Overcoming my fear of beets and leeks

When I am eating out, I often order beet salads and I have always enjoyed the flavoring of leeks in soups and other dishes. Yet,  I had never bought beets and leeks at the farmers market or grocery store, because they just seemed too difficult to prepare. So when we were given this week’s assignment, I knew exactly the vegetables I would tackle.

My husband and I buy most of our groceries at Kowalski Market, where we shop once per week. We don’t live near a Kowalski’s, but we love the quality of the produce and meats there so we drive to the St. Paul store each weekend.

The recipes I selected for this week required a lot of beets and leeks, eight beets and a total of seven leeks. I nearly bought out the stock of beets and leeks at Kowalski’s with my purchase. While in the produce section shopping for class, I decided to take this  opportunity to add more vegetables and fruits into our diet overall this week, so we ended up buying a number of other vegetables as well. And my husband got inspired to make homemade hummus to accompany all the vegetables we were going to be turning into snacks and sandwiches this week. I have to say that when we were at the check out at Kowalski’s I stood a little taller, feeling proud to be buying more healthy foods. (The frozen pizzas and chips in my cart in the past always make me feel slightly guilty at the checkout.)

On Sunday night we decided to make filet mignons so I decided to take on the beets since they take more time to cook. I selected an Ina Garten balsamic roasted beet salad from the Food Network. The beets are roasted for 50 minutes. You then peel and cube them and drizzle a homemade vinaigrette over the warm beets. The beet salad is served on a bed of arugula with marcona almonds on the top. The recipe also calls for a goat cheese topping, but I substituted a sheep’s milk feta instead because I find goat cheese to be too bitter for my taste. The only challenge with the beets was peeling them. At first I tried to peel them with a knife and it was labor-intensive. Around beet eight, I realized you could more easily remove the skins with your hands in one simple motion. Voila!! The salad was a perfect accompaniment for the steaks, and I ate the salad for lunch the next day too.

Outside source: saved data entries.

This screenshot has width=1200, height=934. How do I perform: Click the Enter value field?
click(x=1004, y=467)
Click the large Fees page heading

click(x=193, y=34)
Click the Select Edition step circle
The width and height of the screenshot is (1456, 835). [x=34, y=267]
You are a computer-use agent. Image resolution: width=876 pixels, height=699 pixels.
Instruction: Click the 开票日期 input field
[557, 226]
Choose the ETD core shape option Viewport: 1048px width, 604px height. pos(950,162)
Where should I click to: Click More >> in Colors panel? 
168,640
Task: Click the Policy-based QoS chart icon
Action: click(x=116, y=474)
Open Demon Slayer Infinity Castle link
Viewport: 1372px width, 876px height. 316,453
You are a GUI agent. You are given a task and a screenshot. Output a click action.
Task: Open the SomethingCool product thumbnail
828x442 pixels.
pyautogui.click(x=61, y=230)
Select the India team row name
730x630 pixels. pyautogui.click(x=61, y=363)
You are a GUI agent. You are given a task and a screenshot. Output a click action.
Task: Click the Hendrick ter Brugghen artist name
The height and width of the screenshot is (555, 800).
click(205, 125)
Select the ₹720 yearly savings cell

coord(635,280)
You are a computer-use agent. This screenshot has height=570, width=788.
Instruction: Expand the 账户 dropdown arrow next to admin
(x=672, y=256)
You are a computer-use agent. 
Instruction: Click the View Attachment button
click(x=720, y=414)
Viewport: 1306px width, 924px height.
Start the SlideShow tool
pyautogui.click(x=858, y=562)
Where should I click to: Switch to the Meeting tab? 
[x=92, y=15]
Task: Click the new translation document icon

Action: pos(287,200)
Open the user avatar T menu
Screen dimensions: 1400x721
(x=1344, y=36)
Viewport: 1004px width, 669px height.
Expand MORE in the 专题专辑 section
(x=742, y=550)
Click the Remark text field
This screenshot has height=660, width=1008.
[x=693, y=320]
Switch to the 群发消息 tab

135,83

I took on the first batch of leeks on Monday night by preparing a Creamy Pasta with Leeks, Peas and Parmesan recipe from Woman’s Day that I found online. The recipe called for sautéing the leeks and lemon peel, and then combining them with cream and the boiled  orecchiette pasta and peas at the end before serving. I didn’t time the pasta well so the leeks and cream cooked longer than I liked. While the pasta was still good, it would have been creamier had I better timed the pasta. We enjoyed the pasta for dinner and I took it to work the next day for lunch as well.

On Tuesday night, I took the remaining leeks and made a potato leek soup I found on Food.com. This was by far the easiest recipe I made, and it turned out beautifully. We plan to reheat the soup tonight for dinner and we already froze another serving for later.

Given our assignment, we definitely bought and ate more vegetables this week, and it even inspired me to bring my lunches to work, which is a much healthier option than eating fast food in Dinkytown–my default lunch choice. The advantage of buying produce in bulk is that you only need to shop once and can make several meals out of your purchases. The disadvantage is you are “committed” to using them so you need to use them. Another disadvantage is they take up a lot of refrigerator space.

Overall, this was a valuable assignment because I realized trying to cook something new is not that hard since YouTube videos are available to guide you for almost every food preparation technique. I also realized that I can make the time to cook healthy dishes during the week.